Project Summary/Abstract
Deep learning (DL) has been widely applied across all life sciences to construct predictive models. However, it
relies on the assumption that training samples are independent and identically distributed. This is frequently
violated in the life sciences, where data is “grouped” by measurements from the same sample (patient, cell,
tissue), by the same observer, or at the same site. This leads to clusters of correlated data (random effects), and
when the models are fit to such data, the model parameters can be severely biased, leading to type I and II
errors. Proper accounting for such dependencies in DL models has gone unsolved. The objective of this proposal
is to develop the appropriate DL modifications to separately model global fixed effects and random effects that
increase model interpretability and performance for precise unbiased predictions related to human disease.

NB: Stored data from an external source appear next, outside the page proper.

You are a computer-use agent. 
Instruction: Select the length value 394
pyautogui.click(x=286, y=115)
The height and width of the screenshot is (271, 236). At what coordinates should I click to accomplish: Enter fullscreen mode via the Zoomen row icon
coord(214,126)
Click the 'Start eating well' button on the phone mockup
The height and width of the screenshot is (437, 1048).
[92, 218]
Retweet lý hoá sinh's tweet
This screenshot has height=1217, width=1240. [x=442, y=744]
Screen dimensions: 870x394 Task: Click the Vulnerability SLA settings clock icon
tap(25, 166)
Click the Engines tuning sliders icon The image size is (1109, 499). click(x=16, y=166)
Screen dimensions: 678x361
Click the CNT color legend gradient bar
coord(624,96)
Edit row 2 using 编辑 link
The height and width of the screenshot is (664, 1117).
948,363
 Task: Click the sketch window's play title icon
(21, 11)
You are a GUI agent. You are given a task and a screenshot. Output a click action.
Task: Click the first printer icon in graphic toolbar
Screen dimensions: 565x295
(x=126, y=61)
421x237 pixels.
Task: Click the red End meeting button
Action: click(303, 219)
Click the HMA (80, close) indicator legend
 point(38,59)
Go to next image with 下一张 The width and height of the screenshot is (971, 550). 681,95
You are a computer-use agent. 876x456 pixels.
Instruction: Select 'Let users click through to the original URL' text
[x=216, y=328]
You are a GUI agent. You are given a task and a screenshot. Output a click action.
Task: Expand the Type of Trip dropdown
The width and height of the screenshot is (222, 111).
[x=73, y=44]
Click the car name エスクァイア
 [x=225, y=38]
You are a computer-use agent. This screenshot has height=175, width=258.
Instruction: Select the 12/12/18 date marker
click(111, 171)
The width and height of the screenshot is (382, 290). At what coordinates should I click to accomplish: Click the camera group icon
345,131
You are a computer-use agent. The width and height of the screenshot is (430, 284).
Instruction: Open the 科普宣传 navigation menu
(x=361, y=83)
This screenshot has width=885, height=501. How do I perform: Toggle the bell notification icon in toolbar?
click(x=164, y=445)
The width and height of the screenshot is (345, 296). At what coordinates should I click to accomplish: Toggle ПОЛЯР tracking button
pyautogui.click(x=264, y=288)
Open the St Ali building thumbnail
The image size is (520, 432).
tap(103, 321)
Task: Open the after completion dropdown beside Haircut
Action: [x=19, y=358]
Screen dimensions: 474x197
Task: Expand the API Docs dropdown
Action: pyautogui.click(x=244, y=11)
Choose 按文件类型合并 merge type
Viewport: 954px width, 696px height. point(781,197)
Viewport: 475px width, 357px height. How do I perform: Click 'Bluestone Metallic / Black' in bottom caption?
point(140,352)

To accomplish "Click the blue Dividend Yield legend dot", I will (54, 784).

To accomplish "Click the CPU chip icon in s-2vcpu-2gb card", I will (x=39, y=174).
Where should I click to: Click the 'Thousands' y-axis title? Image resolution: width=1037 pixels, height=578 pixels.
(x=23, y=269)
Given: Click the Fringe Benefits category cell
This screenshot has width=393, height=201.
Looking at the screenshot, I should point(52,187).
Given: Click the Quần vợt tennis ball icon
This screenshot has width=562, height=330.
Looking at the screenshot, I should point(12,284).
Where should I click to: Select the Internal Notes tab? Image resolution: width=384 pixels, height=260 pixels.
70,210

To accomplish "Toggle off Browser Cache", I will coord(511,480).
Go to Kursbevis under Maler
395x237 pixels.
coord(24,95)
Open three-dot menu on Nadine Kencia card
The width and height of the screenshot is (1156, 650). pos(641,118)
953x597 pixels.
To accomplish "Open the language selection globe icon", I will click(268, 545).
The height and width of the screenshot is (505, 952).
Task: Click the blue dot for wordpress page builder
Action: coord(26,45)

Our proposal is based on a novel, model-agnostic framework to transform conventional DL models into proper
mixed effects DL (MEDL) models. This affords capabilities of statistical linear mixed effects models, including
the separation of cluster-invariant fixed effects from cluster-specific random effects, while preserving the ability
of DL to learn data-driven nonlinear associations. The core premise is that proper MEDL models 1) are more
resilient to confounding effects and more attentive to true predictive features, 2) can capture, quantify, and
visualize random effects to enhance interpretability, and 3) attain better generalization to new clusters. We
propose to incorporate MEDL into three of the most important DL model types including dense feed-forward
neural networks (DFNNs), convolutional neural networks (CNNs), and autoencoders. Our preliminary results
demonstrate multiple advantages of MEDL over conventional DL in both accuracy and interpretability. MEDL
outperforms previous clustered data approaches including: domain adversarial models, meta-learning, and the
inclusion of cluster membership as an input covariate. We developed an ME-DFNN to predict conversion from
mild cognitive impairment to Alzheimer’s Disease (AD) from tabular data, an ME-CNN to diagnose AD from MRI,
and an ME-autoencoder to compress and classify live cell images. Across these test cases, MEDL models were
the most discriminative between known confounded and real features; they were able to quantify or visualize the
random effects and outperformed other models on clusters both seen and unseen during training. This proposal
further develops the methods to handle complex architectures and hierarchical effects, with external validation,
through these aims: 1) Develop ME-DFNNs for classification and regression. 2) Develop 3D ME-CNNs and multi-
modal 3D ME-CNNs for medical image classification. 3) Develop convolutional and vector ME-autoencoders for
image and omics data. We describe the innovative incorporation of an adversarial classifier to constrain the base
model to learn fixed effects, a Bayesian random effects subnetwork, and an approach to apply random effects
to unseen clusters. All these solutions will be released as open source software that improve existing DL models
to ultimately support precision biomedicine for the study and treatment of human disease.